While Shire Hall has offered a veneer of stakeholder consultation in the tick-the-box manner of public engagement, there remain too many questions. Too many moving parts. Too many assumptions. It is too much for Shire Hall and council to take on without a more direct, fulsome, and ongoing involvement with the folks who fund this enterprise. The risks are too many and too profound.
According to Watson’s study, about three quarters, or about $75.5 million, of the projected $100 million investment is potentially recoverable by way of development charges—earned from the sale of new homes and commercial buildings. (Potentially being the keyword here.) Existing waterworks customers are on the hook for about $18.5 million—that is an investment that will enhance the system for current Wellington waterworks customers, including boosting water pressure and prolonging the viability of the overall system.
But the risk exposure to existing waterworks customers doesn’t stop at $18.5 million.

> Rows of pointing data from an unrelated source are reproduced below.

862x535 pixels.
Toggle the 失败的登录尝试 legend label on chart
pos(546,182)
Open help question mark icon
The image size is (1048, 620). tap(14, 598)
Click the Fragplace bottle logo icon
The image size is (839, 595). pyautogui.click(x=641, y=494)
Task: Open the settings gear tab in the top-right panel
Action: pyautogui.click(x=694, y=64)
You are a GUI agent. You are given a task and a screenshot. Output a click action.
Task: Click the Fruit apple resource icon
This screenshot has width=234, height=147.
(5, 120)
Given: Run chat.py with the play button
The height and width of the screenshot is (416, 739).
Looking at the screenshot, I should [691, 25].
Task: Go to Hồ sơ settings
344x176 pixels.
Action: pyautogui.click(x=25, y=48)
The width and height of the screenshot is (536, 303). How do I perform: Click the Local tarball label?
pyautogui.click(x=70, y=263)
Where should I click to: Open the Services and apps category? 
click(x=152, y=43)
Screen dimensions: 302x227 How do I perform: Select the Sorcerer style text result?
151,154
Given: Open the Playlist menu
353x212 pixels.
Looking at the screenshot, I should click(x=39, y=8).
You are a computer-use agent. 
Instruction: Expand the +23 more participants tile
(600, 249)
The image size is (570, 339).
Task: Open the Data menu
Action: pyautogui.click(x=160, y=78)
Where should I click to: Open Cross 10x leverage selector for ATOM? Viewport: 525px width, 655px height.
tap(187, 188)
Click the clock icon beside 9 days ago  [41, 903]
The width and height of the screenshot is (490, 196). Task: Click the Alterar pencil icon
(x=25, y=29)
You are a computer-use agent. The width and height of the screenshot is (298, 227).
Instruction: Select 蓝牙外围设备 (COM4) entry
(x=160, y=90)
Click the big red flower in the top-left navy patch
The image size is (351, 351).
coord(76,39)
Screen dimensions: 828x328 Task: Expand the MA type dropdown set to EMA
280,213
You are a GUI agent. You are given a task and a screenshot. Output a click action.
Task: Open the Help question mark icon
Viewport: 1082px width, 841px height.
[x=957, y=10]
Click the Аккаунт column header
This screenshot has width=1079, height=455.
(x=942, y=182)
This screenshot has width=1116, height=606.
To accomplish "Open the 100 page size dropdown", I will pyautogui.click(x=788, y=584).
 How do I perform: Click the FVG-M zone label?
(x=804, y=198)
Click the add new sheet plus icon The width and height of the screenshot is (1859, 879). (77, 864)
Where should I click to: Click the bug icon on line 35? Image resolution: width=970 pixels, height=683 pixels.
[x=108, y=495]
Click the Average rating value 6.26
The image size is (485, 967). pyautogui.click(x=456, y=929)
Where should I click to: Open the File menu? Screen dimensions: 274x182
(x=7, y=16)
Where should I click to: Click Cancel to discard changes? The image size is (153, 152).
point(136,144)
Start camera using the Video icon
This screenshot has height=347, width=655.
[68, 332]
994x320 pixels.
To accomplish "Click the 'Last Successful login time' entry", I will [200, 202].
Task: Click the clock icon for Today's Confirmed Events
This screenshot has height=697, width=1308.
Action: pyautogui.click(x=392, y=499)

While $75.5 million may be recoverable—in theory—there can be no certainty how much will be collected. Shire Hall is set to spend about $70 million on Phase 1 over the next three years. Every dollar that Shire Hall invests and subsequently fails to collect from developers must be carried by existing waterworks customers. Forever.
To offset this risk, Shire Hall is negotiating with developers to secure a portion of the $75.5 million upfront in exchange for certainty regarding when developers can connect to this system—and sell their homes.
This is a good thing. But less of a good thing than it appears. Of the $75.5 million Shire Hall hopes to collect in development charges for this project, just $46.3 million is recoverable from residential development—that is, new homes. How much they will commit upfront remains unclear.
But we know that fully $29.2 million is expected to come from commercial or non-residential development. Here it gets really hairy. The plan assumes a build-out of nearly a million square feet of new commercial development. To understand the audacity of this assumption, consider that the new grocery store in Picton comprises about 32,000 square feet. It would take 29 buildings of this stature to reach the plan’s target.
Bear in mind, too, that the last truly new commercial development in Wellington was the Tim Hortons and gas bar—together about 3,800 square feet—was built in 2015. Before that was the liquor store (5,000 square feet) and the Dairy Bar (3,000 square feet) in 2012. Wellington’s track record (12,000 square feet in a decade) suggests that commercial developers aren’t exactly burning down a path to Wellington’s door. At this pace,it will take more than 700years to amass the commercial development in the village imagined in the plan.
But it gets weirder.
Incredibly, prospective commercial developers will be asked to pay the highest commercial development charges of the 12 jurisdictions Watson surveyed. By a wide margin. Amazingly, the Wellington specific development charge means that a commercial developer will have to weigh spending $34 per square foot in development charge in this village versus about $10 in Picton, Rossmore or Bloomfield. It seems utterly implausible that any developer would spend an extra $1.2 million in development charges on a 50,000 square foot commercial building to do business in Wellington versus one of our neighbouring centres—let alone enough of them to construct a million square feet of commercial in this village.
So if these folks aren’t coming—who pays their share of the infrastructure investment? Well, Shire Hall has shrewdly inserted a bit of a safety valve in the plan. About $30 million—of the $100 million required by the master servicing plan—is being put on the shelf for the time being. If circumstances change or the market cools off—or commercial development fails to materialize—that phase can be extended, delayed, or scrapped altogether.
The plan relies, then, on seeing a vast and rapid expansion of new homes in Wellington. It means 2,591 new homes over the next two decades in this wee village. It is a big ask.
It is not as though we will crash into the ocean if this infrastructure plan goes awry. No one is likely to die or suffer injury. It is just money. Your money. And this place gets a bit less affordable.